El trovador que amaba a las mujeres
Y así acaba una vida extraordinaria. Podía tener antecedentes griegos, judíos e italianos, podía haber nacido en la cosmopolita Alejandría (3 de mayo de 1934), pero Joseph Mustacchi constituye una de las más bellas encarnaciones de la chansongala. Educado en el equivalente local del Liceo Francés, todavía era menor de edad cuando viajó a París y se quedó fascinado. Volvió a Egipto para convencer a sus padres de que había hallado su tierra prometida junto al Sena. En 1951, consiguió el permiso para instalarse en Francia, bajo la protección de su hermana mayor.
Sabemos que cumplió sus años de aprendizaje en la bohemia. Hizo de gacetillero, ejerció de músico callejero, incluso de barman. Fue en un piano-bar donde conoció a Henri Salvador, que se convirtió en el primero de sus paladines. También colocó canciones a Colette Renard, Yves Montand, Tino Rossi o su paisana Dalida. Aunque Georges Brassens le causó el máximo impacto y le hizo cambiar su nombre familiar de Giuseppe; felizmente, la devoción no degeneró en mimetismo.
En realidad, lo decisivo fue el encuentro con Édith Piaf, monstruo sagrado, criatura difícil de trato pero irresistible. La Môme le sedujo; él correspondió con L’etranger, Eden blues y, atención, la letra del inmortal Milord. Ese pasaporte de pasión le abrió muchas puertas.

Solicitud escrita 1
Localiza en las entradas todas las líneas que contienen la palabra "Manager" y cópialas.
Solicitud escrita 2
Prosigue el texto sobre la vida de Joseph Mustacchi a partir de su última oración.

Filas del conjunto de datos

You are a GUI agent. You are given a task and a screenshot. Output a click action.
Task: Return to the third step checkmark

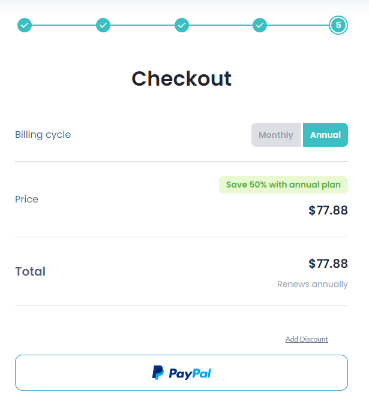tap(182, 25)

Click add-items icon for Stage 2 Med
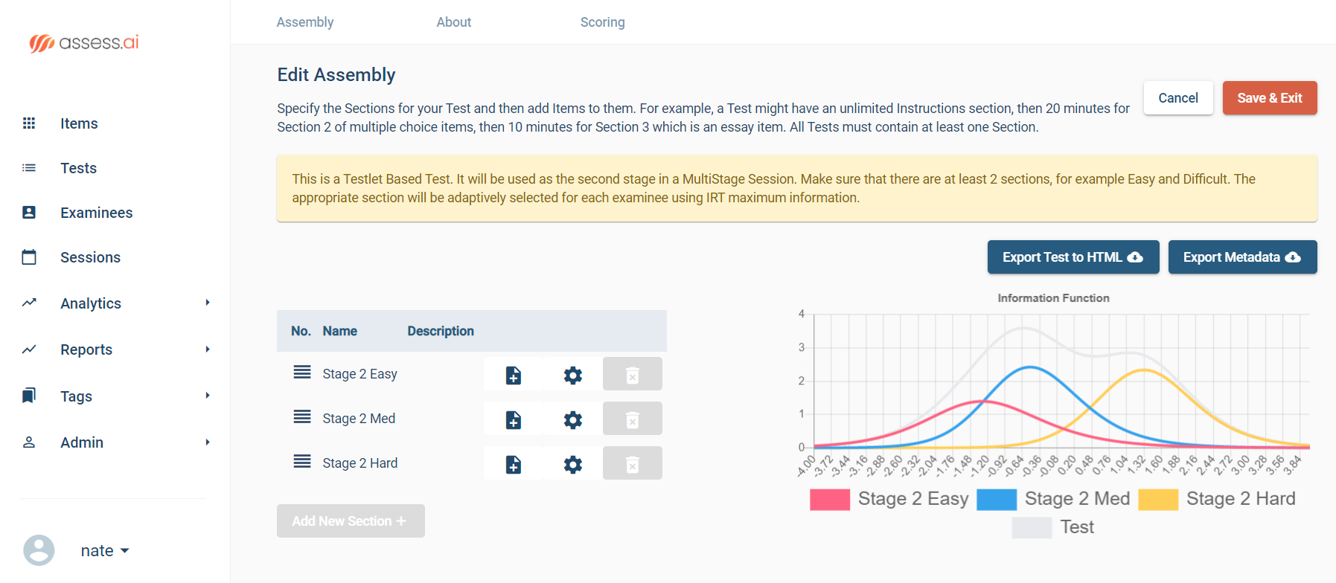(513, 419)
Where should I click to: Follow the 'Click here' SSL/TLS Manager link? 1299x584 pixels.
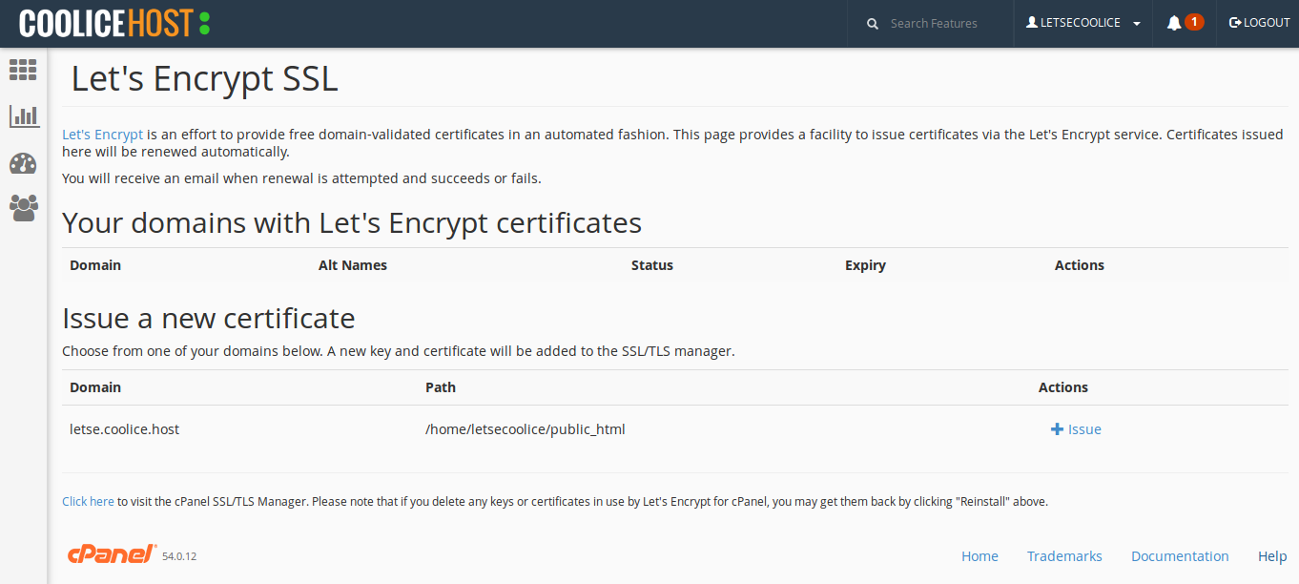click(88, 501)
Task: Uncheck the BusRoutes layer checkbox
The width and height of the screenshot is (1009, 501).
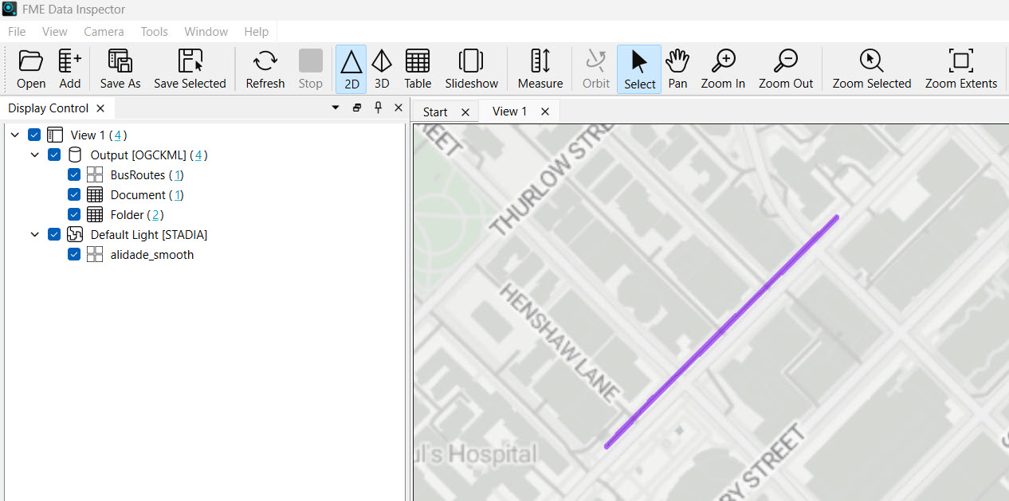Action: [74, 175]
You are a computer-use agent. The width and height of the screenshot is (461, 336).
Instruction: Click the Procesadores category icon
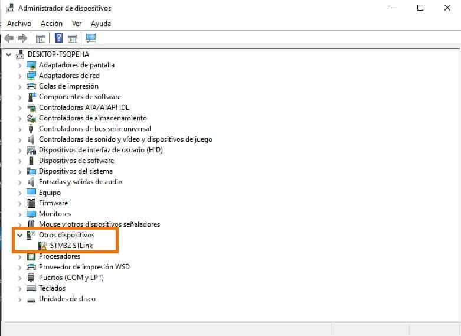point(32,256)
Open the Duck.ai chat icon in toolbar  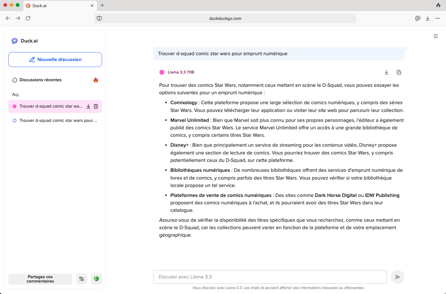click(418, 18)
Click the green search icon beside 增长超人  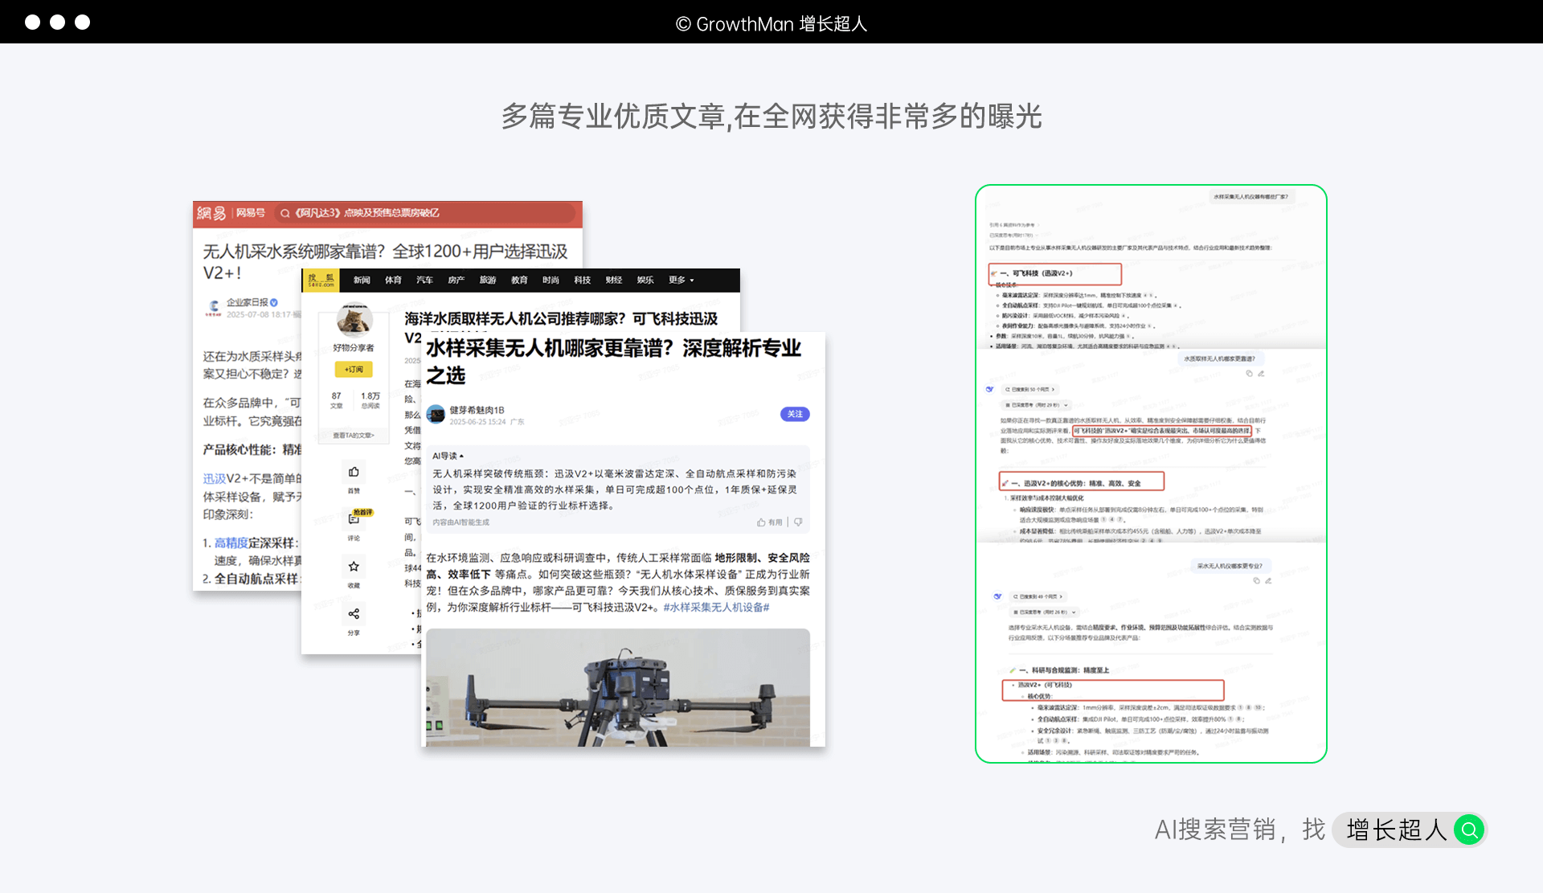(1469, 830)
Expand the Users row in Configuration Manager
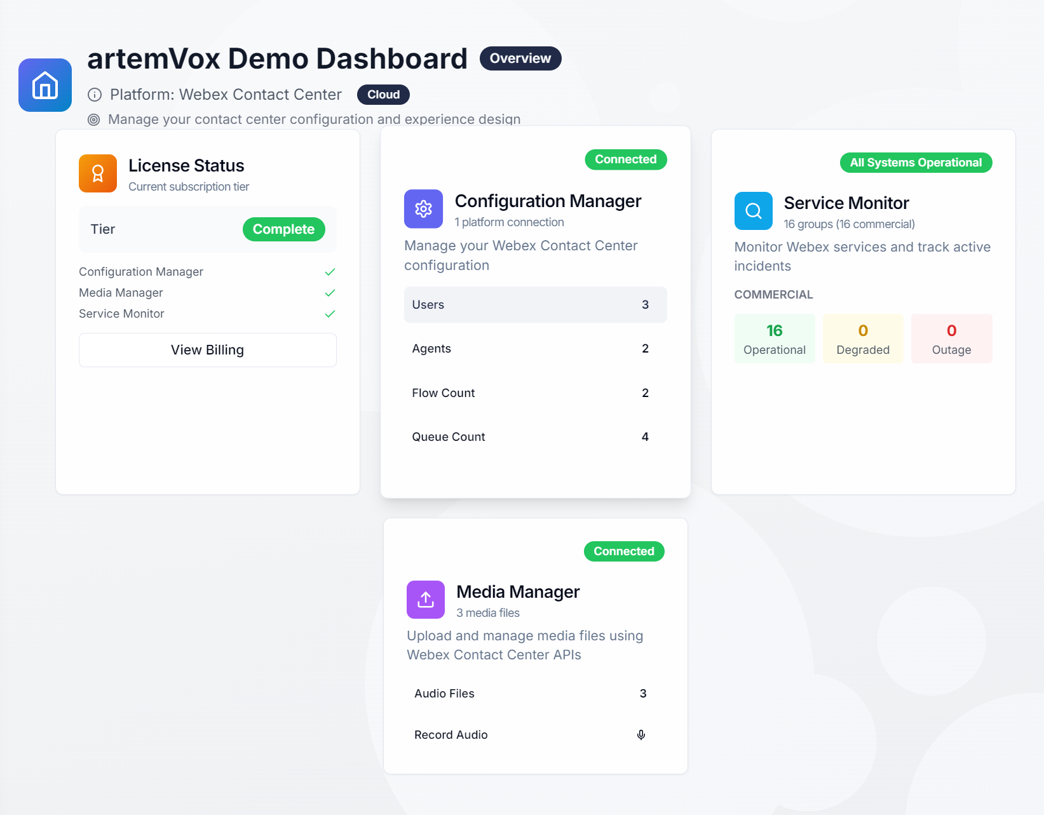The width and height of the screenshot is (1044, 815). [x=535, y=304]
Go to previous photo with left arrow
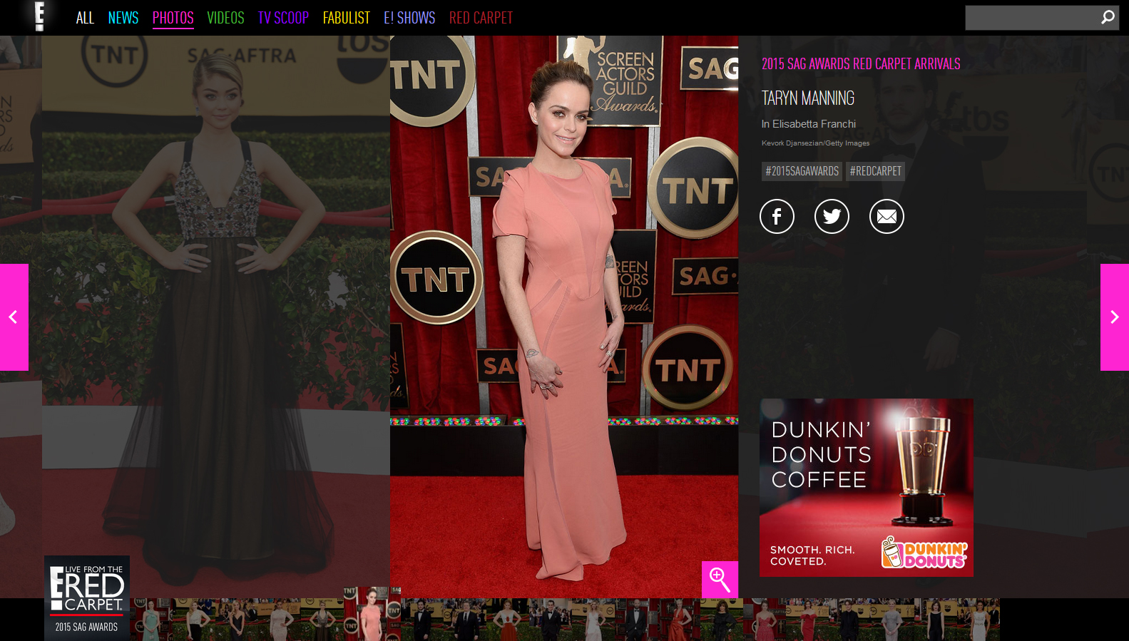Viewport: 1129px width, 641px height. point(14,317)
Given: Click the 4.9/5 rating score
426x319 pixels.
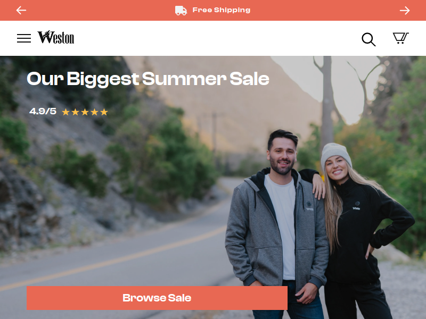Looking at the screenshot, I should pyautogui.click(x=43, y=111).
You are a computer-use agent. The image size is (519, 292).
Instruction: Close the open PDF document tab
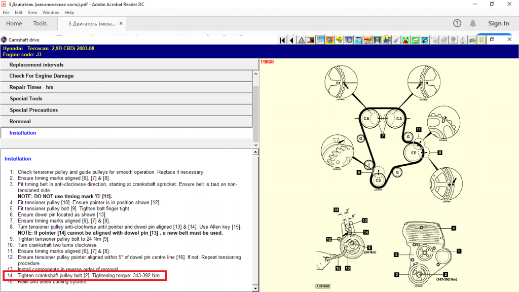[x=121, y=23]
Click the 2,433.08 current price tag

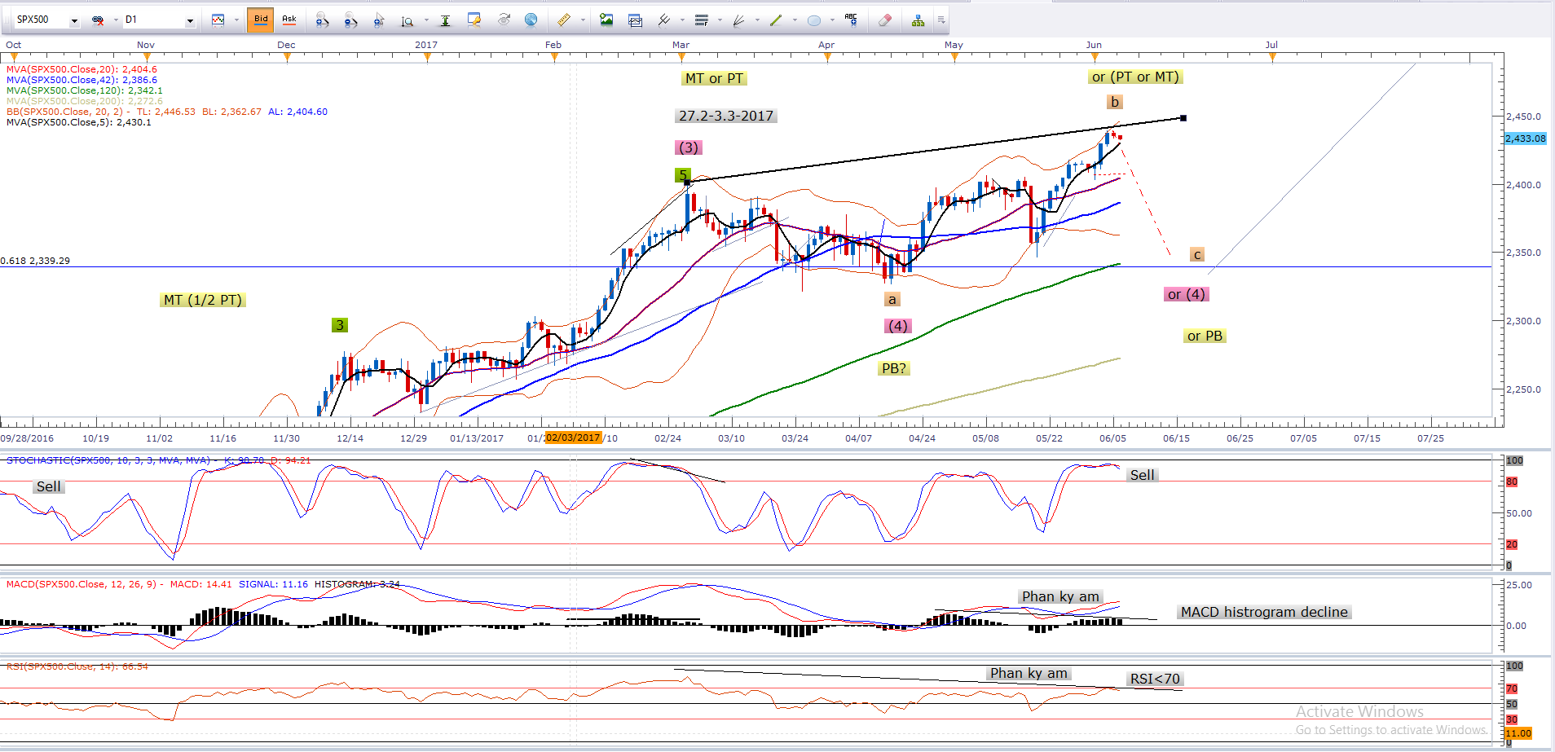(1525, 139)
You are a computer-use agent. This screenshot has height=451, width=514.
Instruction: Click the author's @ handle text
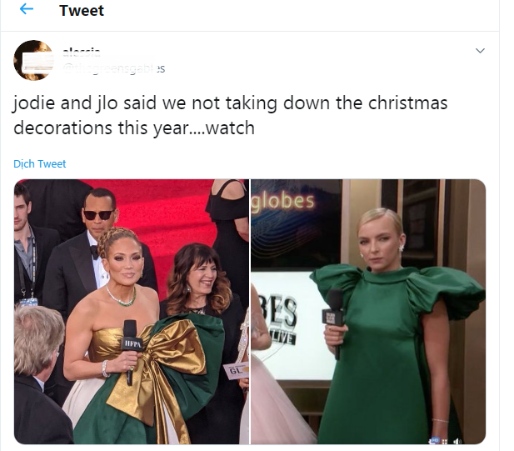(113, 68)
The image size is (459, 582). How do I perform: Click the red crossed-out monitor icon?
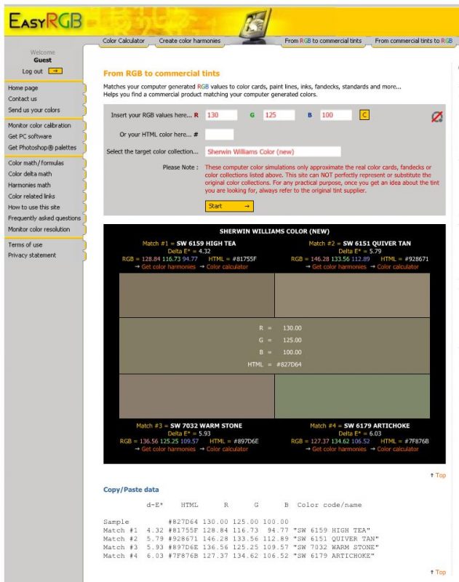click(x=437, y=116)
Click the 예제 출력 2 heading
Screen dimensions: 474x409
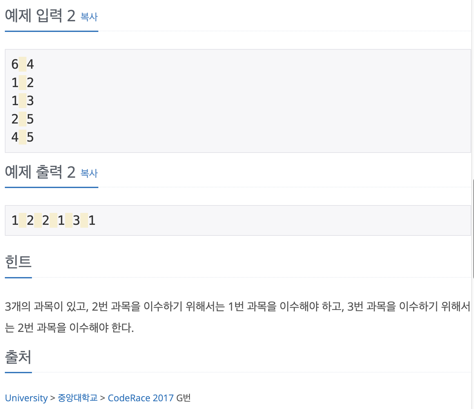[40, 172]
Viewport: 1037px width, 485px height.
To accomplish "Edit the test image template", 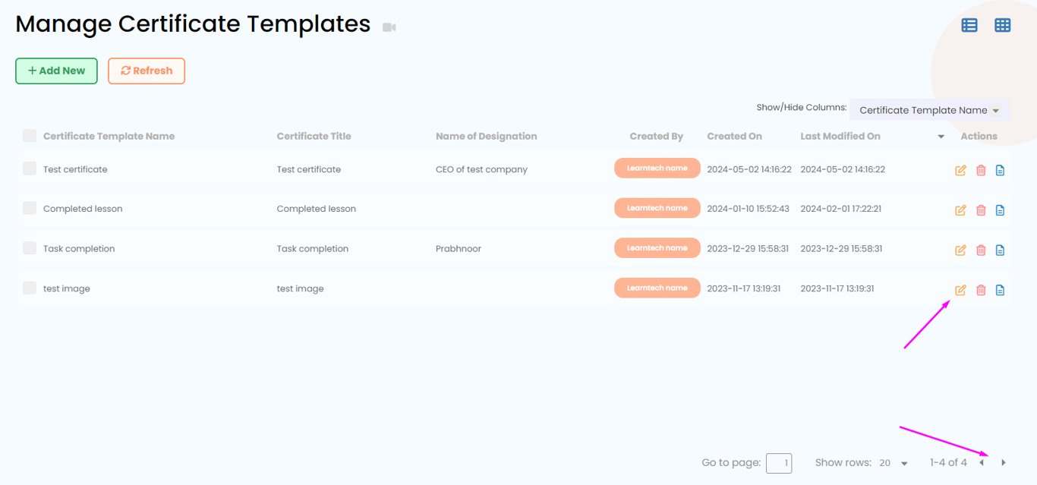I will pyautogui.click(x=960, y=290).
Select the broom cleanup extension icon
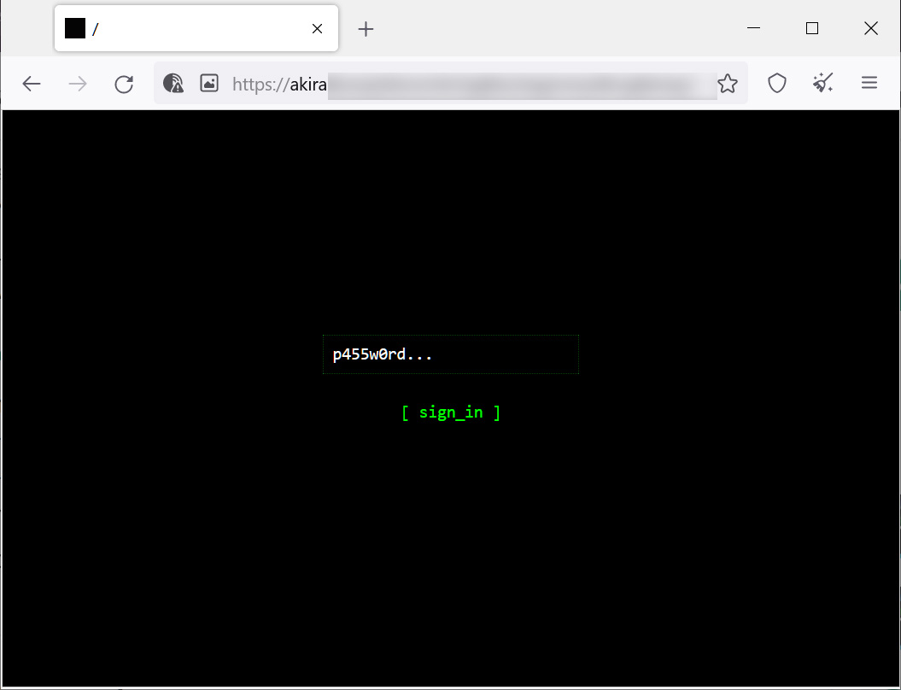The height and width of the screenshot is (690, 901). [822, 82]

Respuesta escrita 1
Where should I click to: Follow the 'Click here' SSL/TLS Manager link? 1299x584 pixels.
Expand the Users row in Configuration Manager

Respuesta escrita 2
Empezó a editar discos en los sesenta pero siguió siendo esencialmente un proveedor de canciones hechas a la medida de admiradores como Barbara —juntos interpretaron La dame brune— o Serge Reggiani. Según la leyenda, el actor-cantante le rechazó Le métèque. Ceguera o regalo, ese manifiesto fue convertido por Moustaki en himno global a partir de 1969.
Esa canción libertaria, con resonancias autobiográficas, transmitía esencias poéticas de Mayo del 68, aquella revolución frustrada que politizó a muchas figuras de la rive gauche. Moustaki se implicó sentimentalmente en movimientos trostkistas y mantuvo una discreta militancia de extrema izquierda: en las últimas elecciones presidenciales, apostó públicamente por el NPA (Nuevo Partido Anticapitalista). Sin embargo, aparte de La marche de Sacco et Vanzetti o Sans la nommer, generalmente evitó que su ideología se filtrara en su cancionero. Que creció con joyas del calibre de Il est trop tard, Le facteur, Il y avait un jardin, Voyage, Ma liberté.
Apostaba por la liberación personal con versos rotundos: “Declaro el estado de felicidad permanente / y el derecho de cada uno a todos los privilegios; / yo digo que el sufrimiento es cosa sacrílega / cuando para todos haya rosas y pan blanco” (Déclaration, 1973).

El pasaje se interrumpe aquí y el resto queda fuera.